◆ RECORDED DATA
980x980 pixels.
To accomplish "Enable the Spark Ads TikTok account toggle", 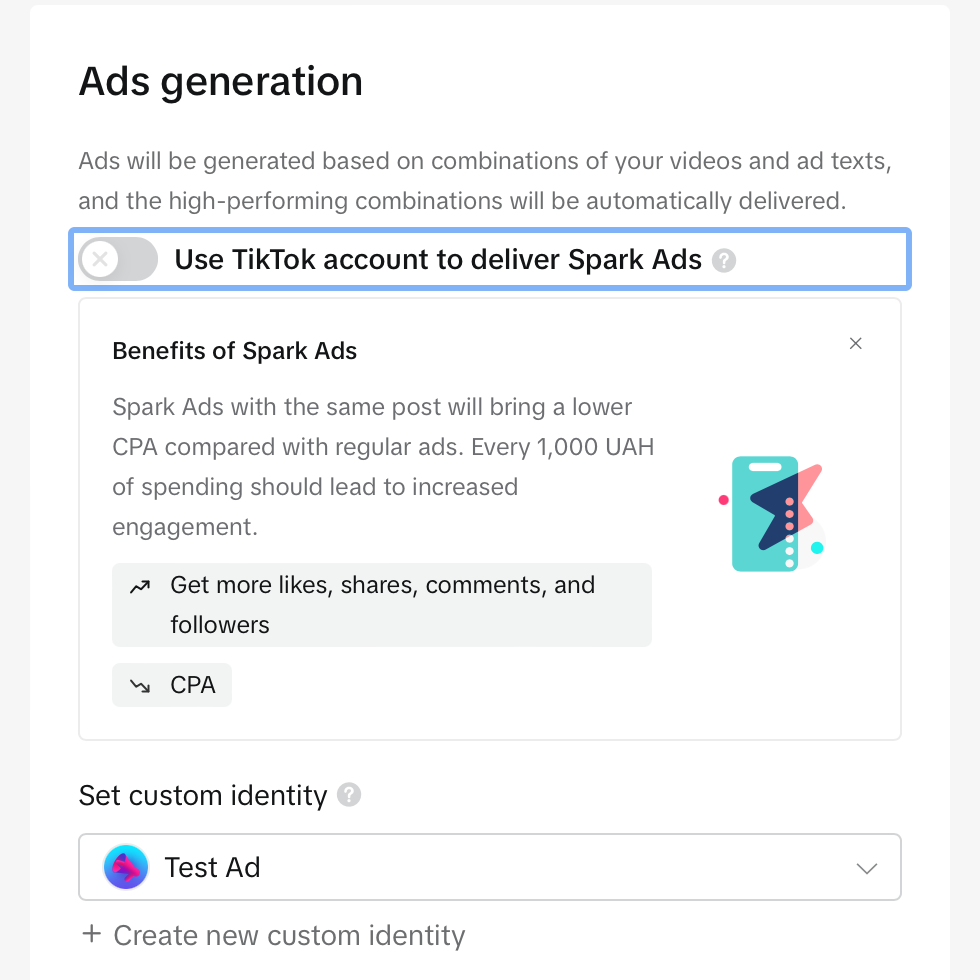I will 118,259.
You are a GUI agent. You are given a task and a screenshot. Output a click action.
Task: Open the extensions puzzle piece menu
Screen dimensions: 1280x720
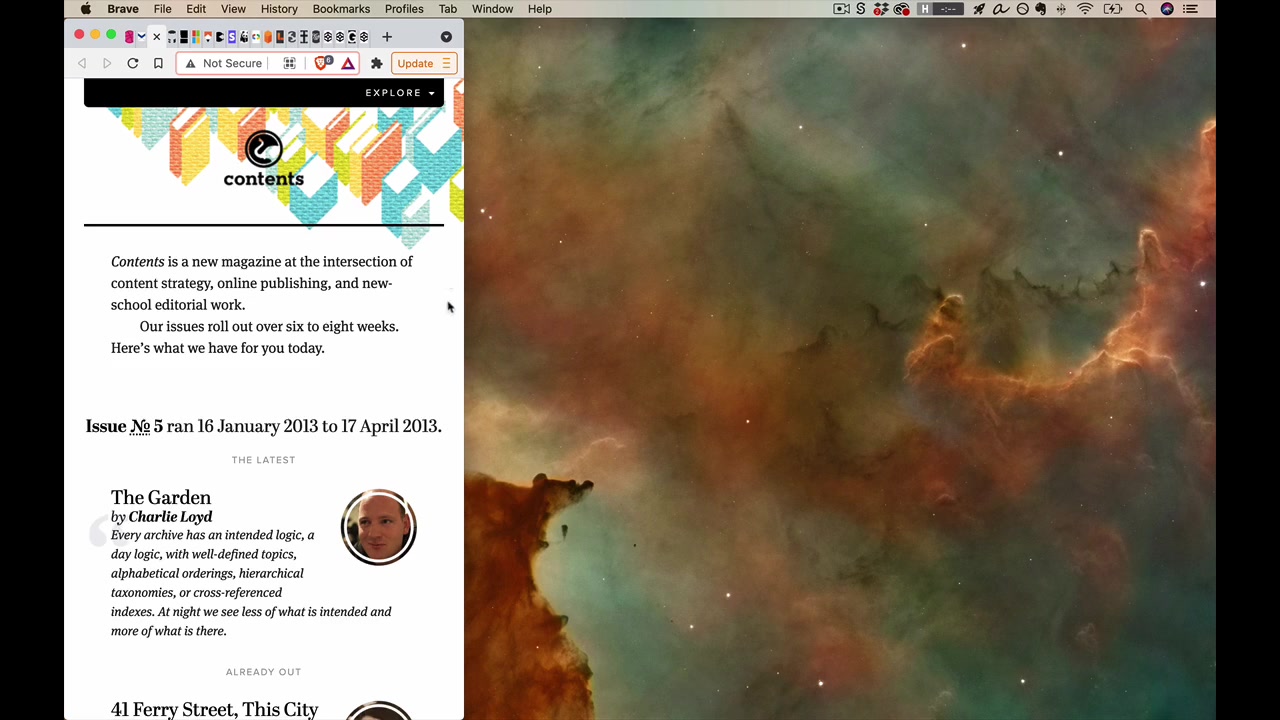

◆ INSTRUCTIONS FOR THE TASK
With the pictures left out, copy exactly the lines from the line holding "Task: Open the extensions puzzle piece menu" through the final line of the records, including both.

◆ TASK OUTPUT
Task: Open the extensions puzzle piece menu
Screen dimensions: 1280x720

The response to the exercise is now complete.